Section 301.    Civil Cases

(a) Scope. This section applies to all civil actions and proceedings, except as otherwise specifically provided by a statute, the common law, a rule, or a regulation.

(b) Inferences. An inference is a step in reasoning that the fact finder may make from evidence that has been accepted as believable. A fact may be inferred even though the relationship between the basic fact and the inferred fact is not necessary or inescapable, so long as it is reasonable and possible.

(c) Prima Facie Evidence. Where a statute or regulation provides that a fact or group of facts is prima facie evidence of another fact at issue, the party against whom the prima facie evidence is directed has the burden of production to rebut or meet such prima facie evidence. If that party fails to come forward with evidence to rebut or meet the prima facie evidence, the fact at issue is to be taken by the fact finder as established. Where evidence is introduced sufficient to warrant a finding contrary to the fact at issue, the fact finder is permitted to consider the prima facie evidence as bearing on the fact at issue, but it must be weighed with all other evidence to determine whether a particular fact has been proved. Prima facie evidence does not shift the burden of persuasion, which remains throughout the trial on the party on whom it was originally cast.

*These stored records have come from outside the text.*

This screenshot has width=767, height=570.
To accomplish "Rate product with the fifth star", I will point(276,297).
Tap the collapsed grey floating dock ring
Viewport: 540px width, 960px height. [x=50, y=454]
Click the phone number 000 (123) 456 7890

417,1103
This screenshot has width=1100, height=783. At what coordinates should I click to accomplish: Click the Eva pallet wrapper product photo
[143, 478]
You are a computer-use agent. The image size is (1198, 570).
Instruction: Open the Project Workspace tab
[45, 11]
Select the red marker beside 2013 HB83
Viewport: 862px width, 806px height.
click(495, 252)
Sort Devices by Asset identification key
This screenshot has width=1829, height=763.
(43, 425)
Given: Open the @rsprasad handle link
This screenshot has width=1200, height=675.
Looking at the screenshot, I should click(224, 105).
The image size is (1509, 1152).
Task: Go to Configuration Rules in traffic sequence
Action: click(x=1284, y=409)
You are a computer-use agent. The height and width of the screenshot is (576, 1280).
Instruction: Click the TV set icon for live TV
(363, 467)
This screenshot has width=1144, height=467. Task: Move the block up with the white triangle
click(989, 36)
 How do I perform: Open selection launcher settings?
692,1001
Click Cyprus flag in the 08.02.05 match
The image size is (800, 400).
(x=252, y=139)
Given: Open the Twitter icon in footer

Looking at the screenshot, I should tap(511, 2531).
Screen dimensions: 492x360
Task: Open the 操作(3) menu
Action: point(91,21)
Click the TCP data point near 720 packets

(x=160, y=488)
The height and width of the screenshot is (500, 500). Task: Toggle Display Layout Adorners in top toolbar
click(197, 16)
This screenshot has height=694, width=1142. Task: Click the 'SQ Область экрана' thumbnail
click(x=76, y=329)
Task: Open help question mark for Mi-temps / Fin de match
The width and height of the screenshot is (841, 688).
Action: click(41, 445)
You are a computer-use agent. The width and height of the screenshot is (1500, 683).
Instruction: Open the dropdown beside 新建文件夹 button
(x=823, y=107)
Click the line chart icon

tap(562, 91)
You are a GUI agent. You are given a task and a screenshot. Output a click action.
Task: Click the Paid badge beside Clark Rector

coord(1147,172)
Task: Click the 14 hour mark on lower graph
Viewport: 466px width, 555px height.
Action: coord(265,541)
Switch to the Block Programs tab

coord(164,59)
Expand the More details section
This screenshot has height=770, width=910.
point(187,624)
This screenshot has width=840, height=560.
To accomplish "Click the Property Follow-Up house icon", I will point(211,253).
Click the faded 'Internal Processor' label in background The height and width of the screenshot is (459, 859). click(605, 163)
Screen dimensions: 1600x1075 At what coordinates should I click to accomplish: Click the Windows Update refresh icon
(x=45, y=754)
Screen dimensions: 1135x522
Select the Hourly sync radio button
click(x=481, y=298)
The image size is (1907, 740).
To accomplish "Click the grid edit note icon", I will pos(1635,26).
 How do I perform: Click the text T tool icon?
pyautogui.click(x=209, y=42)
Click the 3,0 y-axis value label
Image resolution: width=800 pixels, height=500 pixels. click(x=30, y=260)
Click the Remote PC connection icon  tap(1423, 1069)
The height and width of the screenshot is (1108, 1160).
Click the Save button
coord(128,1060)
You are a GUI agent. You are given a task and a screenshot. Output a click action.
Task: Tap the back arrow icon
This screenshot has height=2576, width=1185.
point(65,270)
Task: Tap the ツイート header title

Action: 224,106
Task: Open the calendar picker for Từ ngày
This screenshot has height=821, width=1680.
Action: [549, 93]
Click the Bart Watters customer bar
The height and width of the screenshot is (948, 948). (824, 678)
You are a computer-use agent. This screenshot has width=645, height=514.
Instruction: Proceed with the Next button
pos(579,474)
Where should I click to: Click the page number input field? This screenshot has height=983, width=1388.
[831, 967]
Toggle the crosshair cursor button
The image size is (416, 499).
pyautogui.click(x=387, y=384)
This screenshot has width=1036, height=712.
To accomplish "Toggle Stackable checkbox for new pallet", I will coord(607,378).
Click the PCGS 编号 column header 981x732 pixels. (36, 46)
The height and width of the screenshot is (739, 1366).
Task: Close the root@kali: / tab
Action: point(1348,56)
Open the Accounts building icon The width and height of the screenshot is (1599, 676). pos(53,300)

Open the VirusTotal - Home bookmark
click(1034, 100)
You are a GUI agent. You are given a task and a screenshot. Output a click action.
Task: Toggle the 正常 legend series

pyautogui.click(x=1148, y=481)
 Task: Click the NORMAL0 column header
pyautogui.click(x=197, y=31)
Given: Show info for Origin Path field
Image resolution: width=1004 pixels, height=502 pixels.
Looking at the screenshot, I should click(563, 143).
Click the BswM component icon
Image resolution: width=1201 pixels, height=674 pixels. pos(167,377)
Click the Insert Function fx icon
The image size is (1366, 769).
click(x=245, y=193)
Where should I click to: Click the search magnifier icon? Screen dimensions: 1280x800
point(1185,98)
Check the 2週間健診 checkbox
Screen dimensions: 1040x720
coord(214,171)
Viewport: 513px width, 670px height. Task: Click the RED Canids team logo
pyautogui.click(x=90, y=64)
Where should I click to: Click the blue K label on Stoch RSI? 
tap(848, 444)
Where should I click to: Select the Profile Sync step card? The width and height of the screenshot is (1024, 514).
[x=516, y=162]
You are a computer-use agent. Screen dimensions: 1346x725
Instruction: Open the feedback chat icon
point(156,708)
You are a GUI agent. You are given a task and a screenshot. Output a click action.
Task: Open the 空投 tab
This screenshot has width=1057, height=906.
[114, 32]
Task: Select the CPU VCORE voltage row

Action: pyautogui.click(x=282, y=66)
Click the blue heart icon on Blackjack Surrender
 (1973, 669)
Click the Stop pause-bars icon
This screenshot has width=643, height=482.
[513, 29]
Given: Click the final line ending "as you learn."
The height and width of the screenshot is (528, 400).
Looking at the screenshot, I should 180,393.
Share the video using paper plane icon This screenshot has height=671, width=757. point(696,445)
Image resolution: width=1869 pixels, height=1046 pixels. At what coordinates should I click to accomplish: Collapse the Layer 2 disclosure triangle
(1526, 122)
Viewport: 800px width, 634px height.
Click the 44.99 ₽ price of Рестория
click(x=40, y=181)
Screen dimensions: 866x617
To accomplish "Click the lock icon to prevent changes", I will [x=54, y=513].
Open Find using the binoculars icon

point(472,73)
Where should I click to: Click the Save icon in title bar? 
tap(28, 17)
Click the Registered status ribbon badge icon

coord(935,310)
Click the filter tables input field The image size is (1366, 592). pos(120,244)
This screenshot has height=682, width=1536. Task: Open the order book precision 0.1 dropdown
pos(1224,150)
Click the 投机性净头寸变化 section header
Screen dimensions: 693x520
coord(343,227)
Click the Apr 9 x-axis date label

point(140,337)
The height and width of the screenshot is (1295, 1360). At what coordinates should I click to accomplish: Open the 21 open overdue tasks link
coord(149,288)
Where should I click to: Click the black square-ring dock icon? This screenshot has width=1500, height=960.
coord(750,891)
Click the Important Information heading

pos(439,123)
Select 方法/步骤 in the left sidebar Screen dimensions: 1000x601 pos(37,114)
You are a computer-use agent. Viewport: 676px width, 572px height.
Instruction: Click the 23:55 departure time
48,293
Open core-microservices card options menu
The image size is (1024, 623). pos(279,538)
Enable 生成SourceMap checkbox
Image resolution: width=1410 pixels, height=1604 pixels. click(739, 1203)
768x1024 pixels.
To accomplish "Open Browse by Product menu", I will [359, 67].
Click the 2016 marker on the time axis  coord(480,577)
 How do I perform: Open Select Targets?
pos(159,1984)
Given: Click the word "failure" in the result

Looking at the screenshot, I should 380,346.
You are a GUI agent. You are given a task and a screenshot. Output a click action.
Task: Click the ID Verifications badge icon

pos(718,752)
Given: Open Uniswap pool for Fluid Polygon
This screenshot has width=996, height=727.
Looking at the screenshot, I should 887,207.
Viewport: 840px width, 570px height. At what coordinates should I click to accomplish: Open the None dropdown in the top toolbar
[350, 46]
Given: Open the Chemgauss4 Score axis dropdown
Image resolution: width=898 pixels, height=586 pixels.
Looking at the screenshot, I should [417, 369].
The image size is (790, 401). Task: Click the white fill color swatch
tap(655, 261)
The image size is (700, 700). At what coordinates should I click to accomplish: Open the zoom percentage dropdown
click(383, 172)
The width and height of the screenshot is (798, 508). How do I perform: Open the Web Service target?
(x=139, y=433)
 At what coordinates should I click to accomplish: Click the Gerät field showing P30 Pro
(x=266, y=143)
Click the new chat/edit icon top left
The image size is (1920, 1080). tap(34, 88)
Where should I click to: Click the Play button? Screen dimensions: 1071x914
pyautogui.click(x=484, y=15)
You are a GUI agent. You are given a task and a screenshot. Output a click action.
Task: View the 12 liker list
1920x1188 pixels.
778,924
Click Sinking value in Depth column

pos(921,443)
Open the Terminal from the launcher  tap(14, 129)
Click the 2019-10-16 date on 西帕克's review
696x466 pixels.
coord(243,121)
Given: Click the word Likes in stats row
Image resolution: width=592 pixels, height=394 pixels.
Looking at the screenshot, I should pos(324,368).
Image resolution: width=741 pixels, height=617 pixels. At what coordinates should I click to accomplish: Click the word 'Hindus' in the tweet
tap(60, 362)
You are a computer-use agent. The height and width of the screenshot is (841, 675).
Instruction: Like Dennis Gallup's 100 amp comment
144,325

(d) Presumptions. A presumption imposes on the party against whom it is directed the burden of production to rebut or meet that presumption. The extent of that burden may be defined by statute, regulation, or the common law. If that party fails to come forward with evidence to rebut or meet that presumption, the fact is to be taken by the fact finder as established. If that party comes forward with evidence to rebut or meet the presumption, the presumption shall have no further force or effect. A presumption does not shift the burden of persuasion, which remains throughout the trial on the party on whom it was originally cast.

NOTE

Subsection (b). This subsection is derived from Commonwealth v. Dinkins, 440 Mass. 715, 720–721 & n.8, 802 N.E.2d 76, 82 & n.8 (2004), and DeJoinville v. Commonwealth, 381 Mass. 246, 253 n.13, 408 N.E.2d 1353, 1357 n.13 (1980). “In this formulation, ‘possible’ is not a lesser alternative to ‘reasonable.’ Rather, the two words function in a synergistic manner: each raises the stan­dard imposed by the other.” Commonwealth v. Dinkins, 440 Mass. at 721, 802 N.E.2d at 82. “[W]e have permitted, in carefully defined circumstances, a jury to make an inference based on an inference to come to a conclusion of guilt or innocence. But we require that each inference must be a reasonable and logical conclusion from the prior inference; we have made clear that a jury may not use conjecture or guesswork to choose between alternative inferences.” Commonwealth v. Dostie, 425 Mass. 372, 376, 681 N.E.2d 282, 284–285 (1997). See, e.g., Commonwealth v. White, 452 Mass. 133, 136, 891 N.E.2d 675, 678–679 (2008) (concluding that there was sufficient evidence connecting the defendant to a gun found at the crime scene, the court observed that “[w]e do not require that every inference be premised on an independently proven fact”). For a lengthy list of inferences, see W.G. Young, J.R. Pollets, & C. Poreda, Annotated Guide to Massachusetts Evidence § 301 (2011 ed.). See also Model Jury Instructions for Use in the District Court § 3.03 (Mass. Cont. Legal Educ. 2003).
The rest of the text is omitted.